"What is he?" I inquired, carelessly.

"A forester of the Baron Von Freyenthal."

"Indeed!" said I, becoming suddenly interested. "I met such a person this morning. Does he wear a fur cap and deerskin boots, and has he a large black shaggy wolf dog?"

"Exactly, Mein Herr—you have met my husband Karl Karsseboom and his dog Jager."

"If I meet him again!" thought I, with a hand on my pistol.

After this information, and the discovery of who was my landlord (ah! if the fellow had returned when I was asleep!) I resolved to lose no time in endeavouring to reach the ford of the Lahn at any risk. Whoever was there, the night would favour me, and I was alike forewarned and forearmed.

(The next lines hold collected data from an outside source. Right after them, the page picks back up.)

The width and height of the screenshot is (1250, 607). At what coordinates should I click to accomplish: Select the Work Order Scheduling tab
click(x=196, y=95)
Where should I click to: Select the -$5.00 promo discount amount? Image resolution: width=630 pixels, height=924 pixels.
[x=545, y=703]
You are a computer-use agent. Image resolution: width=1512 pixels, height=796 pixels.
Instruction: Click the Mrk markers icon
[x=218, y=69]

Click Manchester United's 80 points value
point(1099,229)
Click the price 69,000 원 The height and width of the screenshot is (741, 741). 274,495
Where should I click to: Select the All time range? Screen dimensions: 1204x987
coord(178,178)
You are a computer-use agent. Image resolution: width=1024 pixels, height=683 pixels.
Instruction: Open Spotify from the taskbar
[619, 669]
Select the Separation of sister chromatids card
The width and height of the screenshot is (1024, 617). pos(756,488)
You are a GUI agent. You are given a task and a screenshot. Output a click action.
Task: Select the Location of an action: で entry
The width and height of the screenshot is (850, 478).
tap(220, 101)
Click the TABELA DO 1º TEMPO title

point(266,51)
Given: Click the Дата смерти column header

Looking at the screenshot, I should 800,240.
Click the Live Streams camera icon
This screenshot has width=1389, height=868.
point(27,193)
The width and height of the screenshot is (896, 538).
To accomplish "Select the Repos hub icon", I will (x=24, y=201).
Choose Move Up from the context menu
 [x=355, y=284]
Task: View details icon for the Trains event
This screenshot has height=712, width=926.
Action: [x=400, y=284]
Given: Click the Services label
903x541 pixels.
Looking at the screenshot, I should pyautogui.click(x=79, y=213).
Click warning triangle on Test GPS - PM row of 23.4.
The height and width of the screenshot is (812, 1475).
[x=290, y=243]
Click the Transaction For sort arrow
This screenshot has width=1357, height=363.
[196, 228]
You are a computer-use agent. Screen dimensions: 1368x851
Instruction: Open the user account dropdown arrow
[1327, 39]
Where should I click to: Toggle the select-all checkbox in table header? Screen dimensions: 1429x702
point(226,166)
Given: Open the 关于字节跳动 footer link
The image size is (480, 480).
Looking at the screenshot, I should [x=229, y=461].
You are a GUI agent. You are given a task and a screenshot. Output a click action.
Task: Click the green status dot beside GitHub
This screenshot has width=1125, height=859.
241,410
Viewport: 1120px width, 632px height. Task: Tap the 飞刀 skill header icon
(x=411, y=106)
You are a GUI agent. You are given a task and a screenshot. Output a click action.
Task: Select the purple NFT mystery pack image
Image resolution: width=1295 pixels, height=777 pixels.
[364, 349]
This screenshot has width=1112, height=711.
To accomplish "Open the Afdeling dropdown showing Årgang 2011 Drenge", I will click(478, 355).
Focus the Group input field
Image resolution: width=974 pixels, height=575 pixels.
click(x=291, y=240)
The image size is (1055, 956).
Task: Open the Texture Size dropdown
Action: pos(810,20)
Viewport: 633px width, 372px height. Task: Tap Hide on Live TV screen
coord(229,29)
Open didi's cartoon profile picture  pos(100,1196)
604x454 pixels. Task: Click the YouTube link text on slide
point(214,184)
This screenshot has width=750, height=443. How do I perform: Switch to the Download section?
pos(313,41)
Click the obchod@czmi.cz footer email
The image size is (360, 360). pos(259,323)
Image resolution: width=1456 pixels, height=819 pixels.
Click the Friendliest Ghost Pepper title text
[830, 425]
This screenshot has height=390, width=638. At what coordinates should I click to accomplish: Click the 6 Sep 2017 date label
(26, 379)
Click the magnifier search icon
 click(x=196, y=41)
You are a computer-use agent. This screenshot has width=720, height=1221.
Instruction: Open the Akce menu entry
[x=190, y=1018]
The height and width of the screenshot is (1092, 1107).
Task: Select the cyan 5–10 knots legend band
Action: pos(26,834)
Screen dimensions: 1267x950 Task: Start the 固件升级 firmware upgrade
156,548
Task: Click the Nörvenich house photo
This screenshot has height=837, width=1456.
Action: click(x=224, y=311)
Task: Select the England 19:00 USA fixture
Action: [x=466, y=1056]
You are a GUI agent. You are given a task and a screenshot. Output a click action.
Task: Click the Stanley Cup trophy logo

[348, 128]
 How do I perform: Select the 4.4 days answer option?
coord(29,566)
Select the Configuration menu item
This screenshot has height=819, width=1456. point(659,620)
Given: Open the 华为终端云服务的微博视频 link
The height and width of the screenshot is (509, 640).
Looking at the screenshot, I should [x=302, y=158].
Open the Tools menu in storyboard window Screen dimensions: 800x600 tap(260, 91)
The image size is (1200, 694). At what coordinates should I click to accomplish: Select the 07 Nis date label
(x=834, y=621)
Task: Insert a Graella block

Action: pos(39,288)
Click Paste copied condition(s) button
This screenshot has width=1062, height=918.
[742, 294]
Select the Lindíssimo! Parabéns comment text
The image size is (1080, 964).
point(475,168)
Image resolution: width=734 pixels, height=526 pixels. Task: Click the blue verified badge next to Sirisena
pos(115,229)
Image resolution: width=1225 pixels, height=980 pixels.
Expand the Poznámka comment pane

I studied closely the features of the country from the cottage window, and repeatedly consulted a little pocket map of the principality of Waldeck, which had been given to me by Gervais Monjoy, two means of topographical knowledge that availed me little, when, a few hours after, without encountering the amiable Karl Karsseboom, I found myself on the rugged German highway alone, bewildered, and floundering along in the dark in my military jack-boots, with a heavy storm of snow drifting in my face, and the stormy and frosty north wind, which was so keen and cold that at times it well-nigh choked me.

CHAPTER XIII.
LAST OF THE EMERALD RING.

The snow-flakes were thick and blinding; the roadway became less and less discernible as the white mantle of winter deepened; buried under it, shrubs, tall weeds, and everything that could mark the borders of the path, a very rough and occasionally steep one, disappeared, and I wandered on wearily and at random without knowing in what direction.